高須院長『炎上上等』よんでみた:ロマン優光連載104 (3/5ページ)
「ホロコーストはなかった」という自説でTwitter上で炎上し、サイモン・ウィーゼンタール・センターの要請でアメリカ美容外科学会を除名(高須さんご自身は除名になる前に脱会したとおっしゃってます)されることになったという最大の炎上案件についての言及もなければ、ホロコースト否認論を熱く語る部分も本書にはありません。一番炎上した事件はなかったことになっているのです。

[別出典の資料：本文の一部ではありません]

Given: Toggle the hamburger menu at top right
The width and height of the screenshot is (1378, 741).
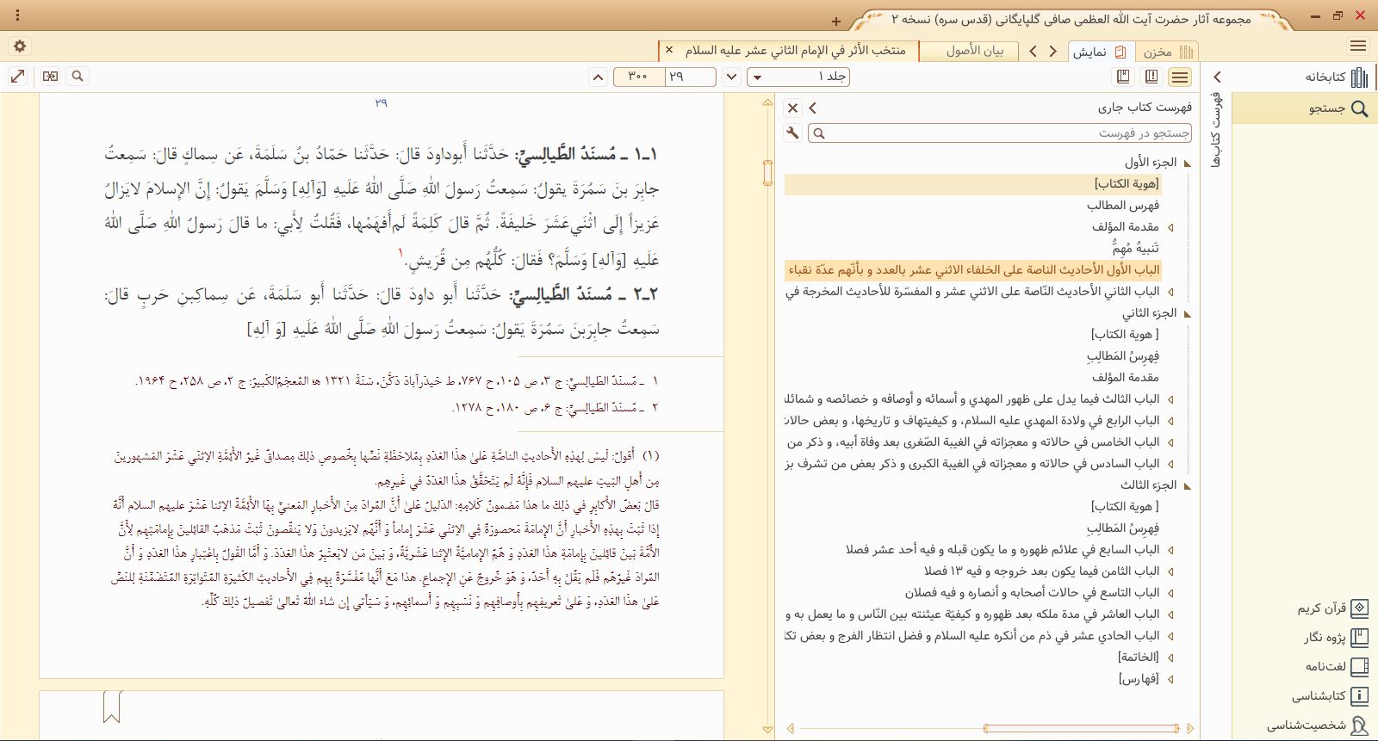Looking at the screenshot, I should (1358, 46).
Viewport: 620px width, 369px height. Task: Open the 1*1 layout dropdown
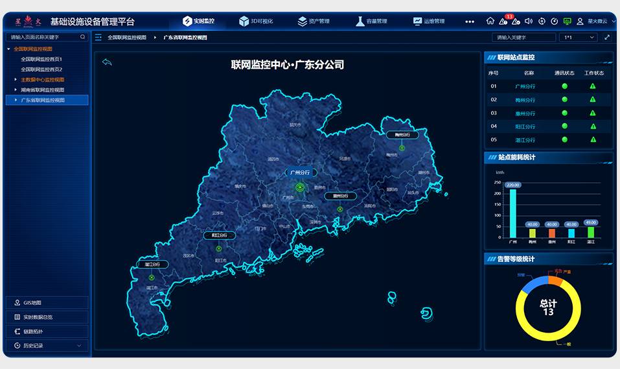point(578,38)
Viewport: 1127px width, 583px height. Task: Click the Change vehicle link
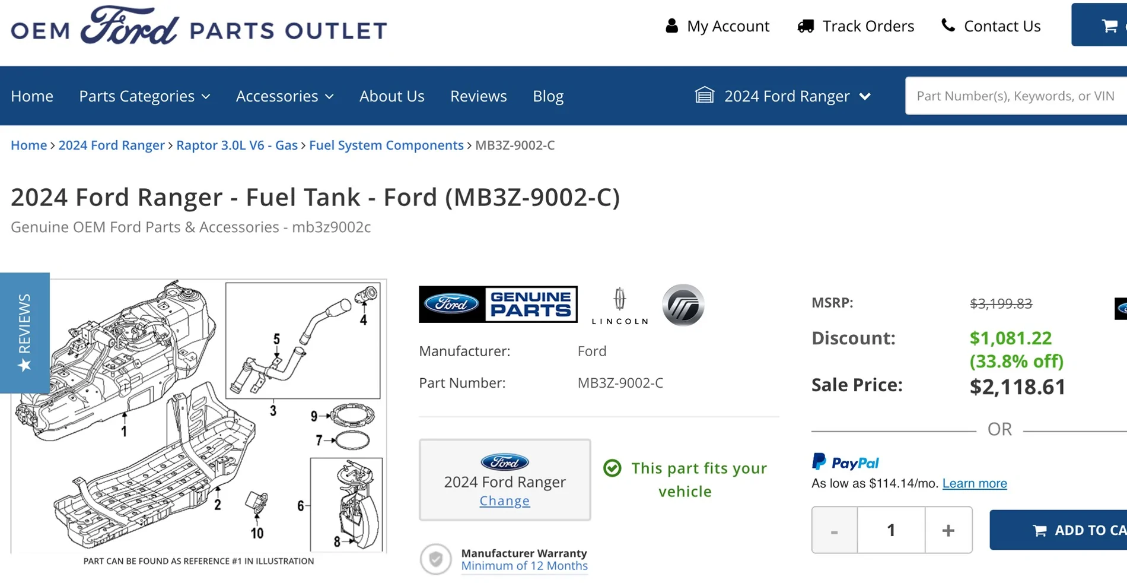(504, 500)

まあ、そんなことを書いた本を出版したりしようものなら、版元に対してサイモン・ウィーゼンタール・センターから抗議が寄せられるのは必至であり、 「マルコ・ポーロ事件」の二の舞になる可能性があるわけですから、そんな記述のある本を出版する大手メディアは多分ないでしょう。フジサンケイグループは右よりとはいいますが、ホロコースト否認とかは右とか左とかじゃなくてトンデモというか、また違う話ですしね。愛国者とホロコースト否認は関係ない話です。まあ、そういうわけで、ホロコースト否認論関係の話が載ってないといっても、出版社側の問題で高須さんが避けたわけではないかもしれませんし、優しい高須さんが版元に迷惑をかけたくなくて泣く泣く削ってあげたのかもしれません。そこは何ともいえませんが、炎上上等と言っても色々限界はあるものです。

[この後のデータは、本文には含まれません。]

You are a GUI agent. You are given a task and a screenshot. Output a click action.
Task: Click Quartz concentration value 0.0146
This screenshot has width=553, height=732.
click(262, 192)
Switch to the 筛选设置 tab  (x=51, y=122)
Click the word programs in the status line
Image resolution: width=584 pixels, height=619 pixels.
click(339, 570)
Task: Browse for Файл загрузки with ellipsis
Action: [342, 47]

高須さんは冗談で言ったことを本気にする人が多くて困っているとおっしゃってますが、この本の中でも「安倍首相は改憲に反対すべき(なんでも安倍首相に反対してるだけの反安倍の人間が改憲派になるはず)」「日本は戦争をもう一度するべき(最近の日本はハングリーさが足りないからダメ。戦争して負ければハングリーになるし、勝てば豊かになる)」といった、多分冗談であろうと思われる主張をされてますが、これらの冗談は冗談だとしても怒る人はいるでしょうね。高須さんは茶目っ気たっぷりの人なので、人の神経を逆撫でするようなことを言って喜ぶ癖がある方だと思われ、単にそういう気持ちからこういう冗談を言っている節はあるのですが、たいがいですよね。稚気溢れる老人が孫相手にイタズラをする様子は微笑ましいものがありますが、影響力の強い裕福な老人が社会に対してそれをやるのは困ったものです。